##### SUPPLIED MATERIAL

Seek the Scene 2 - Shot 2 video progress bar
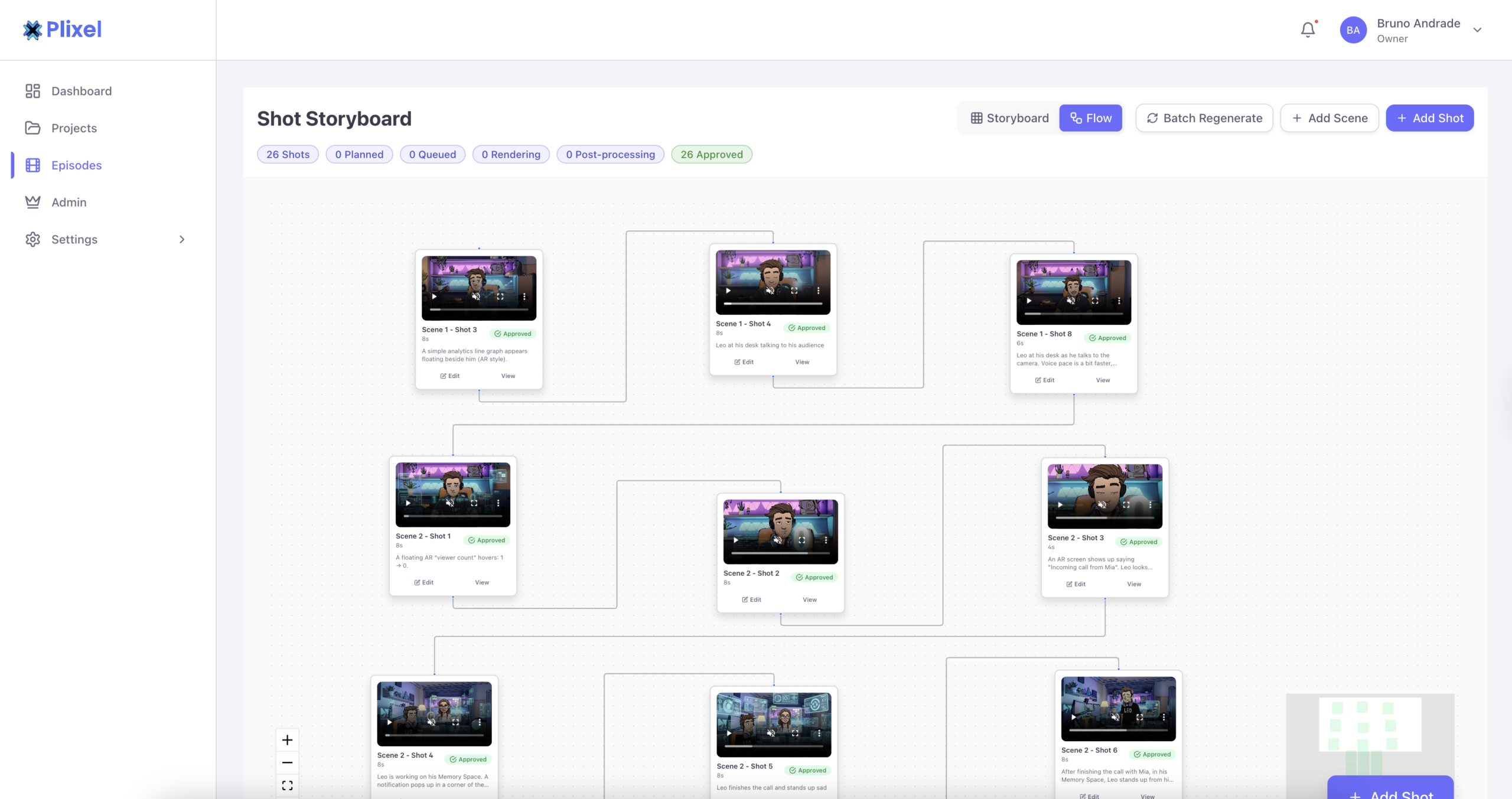Viewport: 1512px width, 799px height. pyautogui.click(x=780, y=553)
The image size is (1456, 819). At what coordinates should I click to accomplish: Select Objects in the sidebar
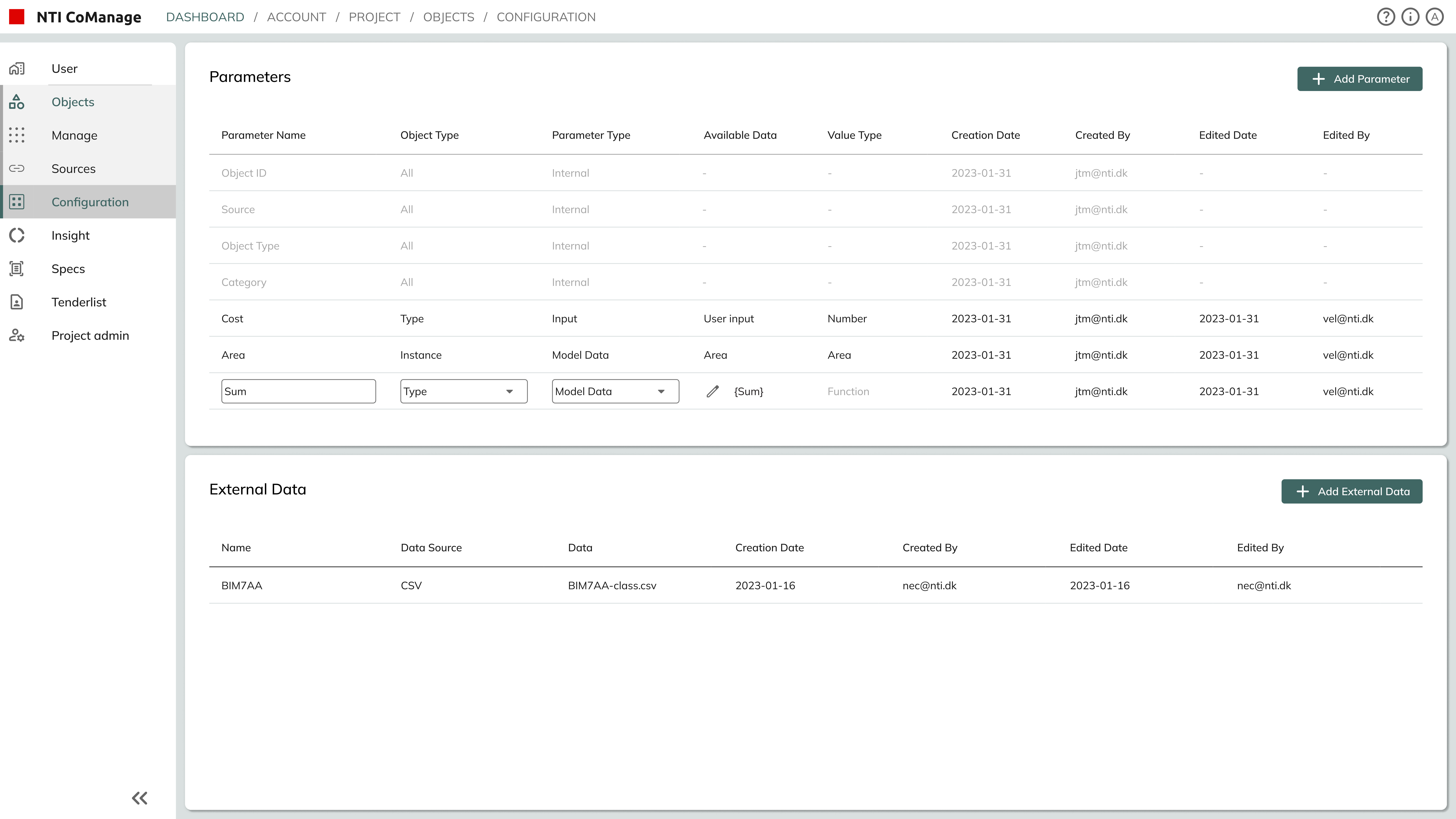click(73, 102)
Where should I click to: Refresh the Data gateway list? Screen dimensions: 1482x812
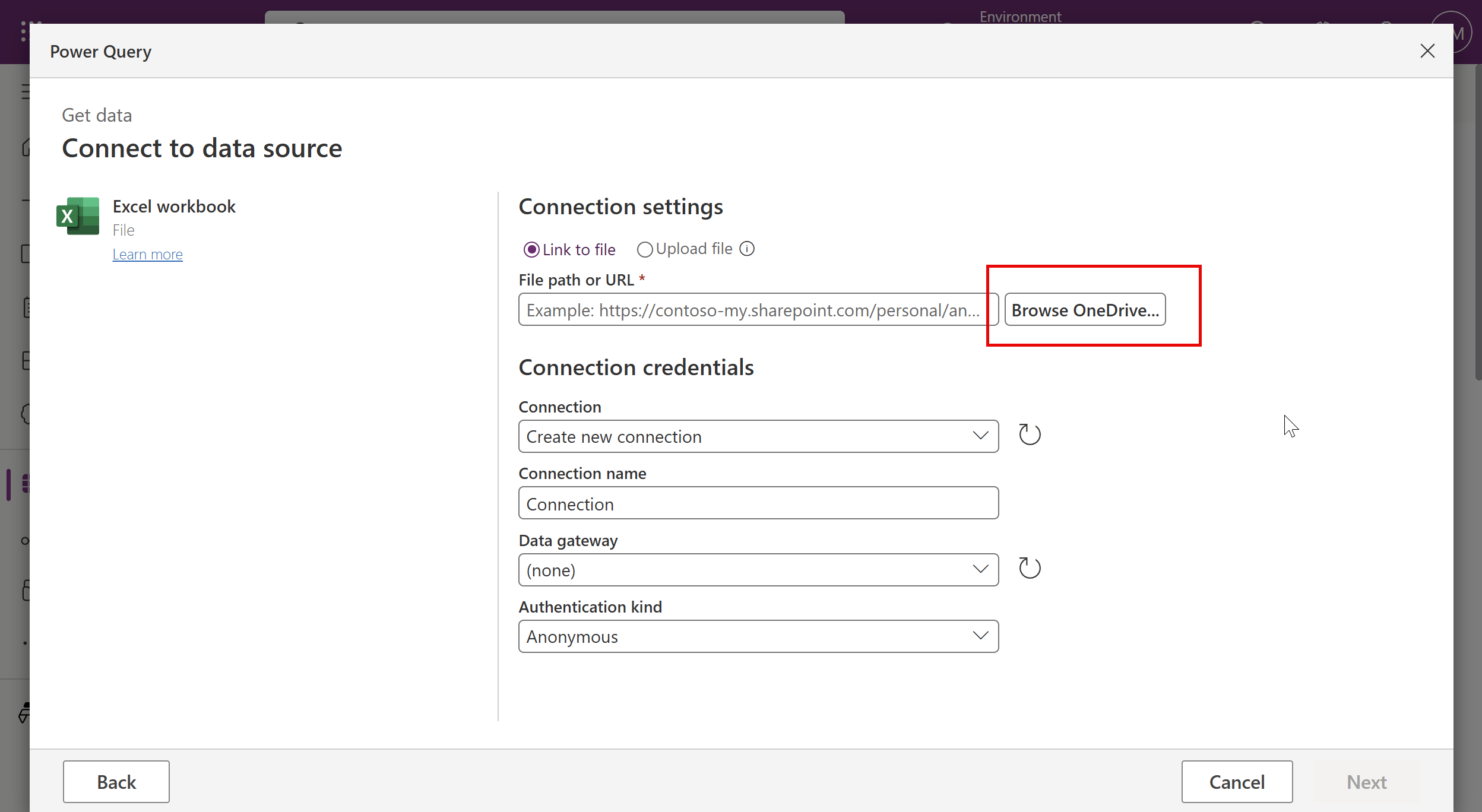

##########

**TRY IT**
Every line above should be copied exactly, apart from any pictures.

**EXERCISE SOLUTION**
Seek the Scene 2 - Shot 2 video progress bar
Viewport: 1512px width, 799px height. pyautogui.click(x=780, y=553)
The image size is (1456, 819). At what coordinates should I click to accomplish: Select Objects in the sidebar
click(73, 102)
Where should I click to: Refresh the Data gateway list? Screen dimensions: 1482x812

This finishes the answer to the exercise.